Many bacteria, including the benign Escherichia coli in our gut, make small molecules called siderophores that snatch iron from the tissues of their host so that the bacteria can reproduce. Some strains of E. coli produce more than one kind of siderophore, apparently attacking on several fronts to get the iron they need.

The discovery of a similar strategy in anthrax, Bacillus anthracis, suggests that producing more than one siderophore is a general strategy of bad as well as benign bacteria, according to the researchers. To date, however, only the pathogenic forms of E. coli and Bacillus have been found to produce a siderophore not bound by siderocalin; the non-pathogenic forms that produce more than one siderophore base them on the same molecular structure to which siderocalin binds.

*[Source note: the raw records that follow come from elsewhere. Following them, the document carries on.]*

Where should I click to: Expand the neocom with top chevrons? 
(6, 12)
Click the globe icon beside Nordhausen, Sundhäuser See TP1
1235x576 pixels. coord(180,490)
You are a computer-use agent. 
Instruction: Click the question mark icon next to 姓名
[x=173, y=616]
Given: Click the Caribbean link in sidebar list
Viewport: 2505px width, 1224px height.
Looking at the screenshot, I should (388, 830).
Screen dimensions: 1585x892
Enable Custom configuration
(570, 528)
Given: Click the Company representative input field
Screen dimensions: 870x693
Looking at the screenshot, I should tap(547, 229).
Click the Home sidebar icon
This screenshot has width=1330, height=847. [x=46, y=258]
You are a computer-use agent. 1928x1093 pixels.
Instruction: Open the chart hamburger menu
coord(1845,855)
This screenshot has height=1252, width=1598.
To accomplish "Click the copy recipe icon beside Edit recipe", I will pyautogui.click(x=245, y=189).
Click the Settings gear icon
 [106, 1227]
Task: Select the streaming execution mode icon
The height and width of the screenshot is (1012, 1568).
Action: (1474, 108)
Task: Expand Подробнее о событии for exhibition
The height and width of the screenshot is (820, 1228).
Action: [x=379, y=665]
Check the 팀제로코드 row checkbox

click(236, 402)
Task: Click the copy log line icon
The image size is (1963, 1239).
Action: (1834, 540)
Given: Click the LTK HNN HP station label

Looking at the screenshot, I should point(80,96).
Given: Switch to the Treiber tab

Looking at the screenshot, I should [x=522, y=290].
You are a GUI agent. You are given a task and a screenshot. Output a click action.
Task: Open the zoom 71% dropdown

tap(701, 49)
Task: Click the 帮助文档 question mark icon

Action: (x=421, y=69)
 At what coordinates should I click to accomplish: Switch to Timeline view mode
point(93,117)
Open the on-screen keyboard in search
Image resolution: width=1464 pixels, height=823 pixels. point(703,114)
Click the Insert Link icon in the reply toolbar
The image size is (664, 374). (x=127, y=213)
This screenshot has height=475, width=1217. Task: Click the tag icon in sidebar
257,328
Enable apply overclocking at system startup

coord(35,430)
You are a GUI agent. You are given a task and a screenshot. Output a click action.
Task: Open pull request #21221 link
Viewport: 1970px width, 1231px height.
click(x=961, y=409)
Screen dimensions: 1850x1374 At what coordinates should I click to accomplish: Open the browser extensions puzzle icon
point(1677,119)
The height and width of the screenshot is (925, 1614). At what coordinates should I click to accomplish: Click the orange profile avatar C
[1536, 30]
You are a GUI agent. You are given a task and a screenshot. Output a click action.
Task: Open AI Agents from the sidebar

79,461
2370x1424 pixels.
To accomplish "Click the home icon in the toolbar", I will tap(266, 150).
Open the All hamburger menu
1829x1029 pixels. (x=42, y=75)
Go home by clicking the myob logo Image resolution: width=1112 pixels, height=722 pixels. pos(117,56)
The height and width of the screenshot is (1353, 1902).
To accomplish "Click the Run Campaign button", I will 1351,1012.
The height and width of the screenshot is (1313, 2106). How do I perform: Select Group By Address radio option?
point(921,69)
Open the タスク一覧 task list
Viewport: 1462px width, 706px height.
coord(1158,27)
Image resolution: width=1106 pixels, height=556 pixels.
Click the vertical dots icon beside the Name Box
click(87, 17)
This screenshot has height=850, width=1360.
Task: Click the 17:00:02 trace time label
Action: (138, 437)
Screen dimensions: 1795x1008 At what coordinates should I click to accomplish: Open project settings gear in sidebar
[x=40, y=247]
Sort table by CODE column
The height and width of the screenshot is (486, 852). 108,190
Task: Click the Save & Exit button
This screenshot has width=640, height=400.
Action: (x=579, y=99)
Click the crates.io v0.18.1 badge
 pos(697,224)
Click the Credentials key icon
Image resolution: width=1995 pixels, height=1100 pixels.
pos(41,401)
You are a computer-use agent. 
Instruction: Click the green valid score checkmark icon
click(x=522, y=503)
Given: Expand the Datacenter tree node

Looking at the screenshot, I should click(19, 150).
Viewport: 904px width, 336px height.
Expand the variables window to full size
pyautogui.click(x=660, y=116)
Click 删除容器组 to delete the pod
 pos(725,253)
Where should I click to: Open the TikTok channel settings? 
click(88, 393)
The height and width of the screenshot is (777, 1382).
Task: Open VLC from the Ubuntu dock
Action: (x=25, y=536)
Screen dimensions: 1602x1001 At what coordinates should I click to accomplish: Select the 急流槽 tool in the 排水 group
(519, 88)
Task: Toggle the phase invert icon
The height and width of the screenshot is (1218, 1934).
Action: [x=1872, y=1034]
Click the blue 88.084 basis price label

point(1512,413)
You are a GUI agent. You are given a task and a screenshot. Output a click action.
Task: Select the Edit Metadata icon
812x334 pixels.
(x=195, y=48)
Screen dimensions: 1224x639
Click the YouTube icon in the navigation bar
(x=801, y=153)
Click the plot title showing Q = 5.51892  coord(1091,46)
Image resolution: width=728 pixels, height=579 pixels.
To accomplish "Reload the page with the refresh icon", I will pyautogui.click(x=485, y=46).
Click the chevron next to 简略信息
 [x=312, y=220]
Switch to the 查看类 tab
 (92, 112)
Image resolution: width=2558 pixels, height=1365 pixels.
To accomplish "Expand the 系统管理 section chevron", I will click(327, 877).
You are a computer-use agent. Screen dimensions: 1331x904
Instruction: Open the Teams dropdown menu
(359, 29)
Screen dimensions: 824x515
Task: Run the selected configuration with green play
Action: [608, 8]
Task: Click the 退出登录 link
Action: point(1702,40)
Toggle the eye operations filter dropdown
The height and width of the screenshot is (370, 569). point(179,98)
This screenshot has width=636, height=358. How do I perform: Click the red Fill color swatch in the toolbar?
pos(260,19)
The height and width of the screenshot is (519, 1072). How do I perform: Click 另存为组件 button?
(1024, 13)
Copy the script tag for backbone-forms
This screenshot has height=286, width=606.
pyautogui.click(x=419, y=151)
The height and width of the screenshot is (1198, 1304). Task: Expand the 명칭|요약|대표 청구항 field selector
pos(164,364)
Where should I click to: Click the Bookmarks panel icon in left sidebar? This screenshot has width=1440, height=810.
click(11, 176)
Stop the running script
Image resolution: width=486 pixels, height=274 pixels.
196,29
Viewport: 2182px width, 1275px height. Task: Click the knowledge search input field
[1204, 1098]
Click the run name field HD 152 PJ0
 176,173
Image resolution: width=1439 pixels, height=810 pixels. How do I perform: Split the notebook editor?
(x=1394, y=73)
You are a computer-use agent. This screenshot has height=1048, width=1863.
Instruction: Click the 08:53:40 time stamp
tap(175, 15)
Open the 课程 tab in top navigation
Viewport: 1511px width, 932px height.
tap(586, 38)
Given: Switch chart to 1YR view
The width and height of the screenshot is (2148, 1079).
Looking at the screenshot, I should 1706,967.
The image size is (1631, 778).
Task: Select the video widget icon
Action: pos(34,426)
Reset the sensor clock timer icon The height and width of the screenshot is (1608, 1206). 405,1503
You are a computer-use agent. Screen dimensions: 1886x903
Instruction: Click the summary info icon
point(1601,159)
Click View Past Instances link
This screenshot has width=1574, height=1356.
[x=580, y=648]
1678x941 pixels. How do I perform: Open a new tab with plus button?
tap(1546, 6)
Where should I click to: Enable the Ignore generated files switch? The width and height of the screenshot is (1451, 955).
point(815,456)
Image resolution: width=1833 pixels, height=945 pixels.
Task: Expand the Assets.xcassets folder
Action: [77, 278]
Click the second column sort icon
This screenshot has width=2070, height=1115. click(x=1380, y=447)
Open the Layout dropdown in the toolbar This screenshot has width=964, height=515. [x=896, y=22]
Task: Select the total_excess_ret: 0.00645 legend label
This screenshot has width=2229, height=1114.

Anthrax is a potential bioweapon because it is nearly always fatal when inhaled. Its long-lived spores grow rapidly in the lungs, leading to breathing problems and shock within days. While a vaccine is available, there is no effective treatment.

The bacteria succeed by forming capsules that invade lung cells, then capturing iron in order to reproduce, and finally, manufacturing a toxin that kills the cells and releases thousands of new spores into the bloodstream.

Because the iron-capture stage is critical to growth, it has become a recent focus of attention as a possible drug target. Raymond, who has studied bacterial siderophores that capture iron for 35 years, recently teamed up with Roland Strong of the Seattle cancer center to study siderocalin, a human protein Strong had found that appeared to interfere with the siderophores secreted by anthrax bacteria.

To study the role of this protein, Raymond and UC Berkeley graduate students Rebecca J. Abergel and Trisha M. Hoette approached an anthrax research laboratory run by B. Rowe Byers, professor of microbiology at the University of Mississippi Medical Center, to obtain samples of anthrax siderophores. Because bacteria secrete siderophores, these molecules can be separated from the bacteria and studied without danger of infection.

Using these anthrax bacteria extracts, Abergel and Hoette isolated the two siderophores, bacillibactin and petrobactin, and showed that siderocalin tightly binds bacillibactin, preventing it from capturing iron from human cells. However, siderocalin does not prevent petrobactin from binding iron.

Interestingly, bacillibactin is very similar to siderophores in other bacteria, including enterobactin, which is produced by several pathogenic bacteria that live in the gut, such as Salmonella enterica and pathogenic strains of E. coli. These two bacteria also contain a second siderophore, aerobactin, with a molecular structure similar to petrobactin.

The researchers suggest that producing a second, stealth siderophore – petrobactin or aerobactin – that has a different molecular structure than bacillibactin and enterobactin may be a common response by bacteria to the human body’s production of siderocalin.

The research could lead to anti-anthrax drugs that target petrobactin synthesis or iron-uptake, or to anthrax sensors that detect petrobactin, which is not known to occur in any other pathogenic bacteria.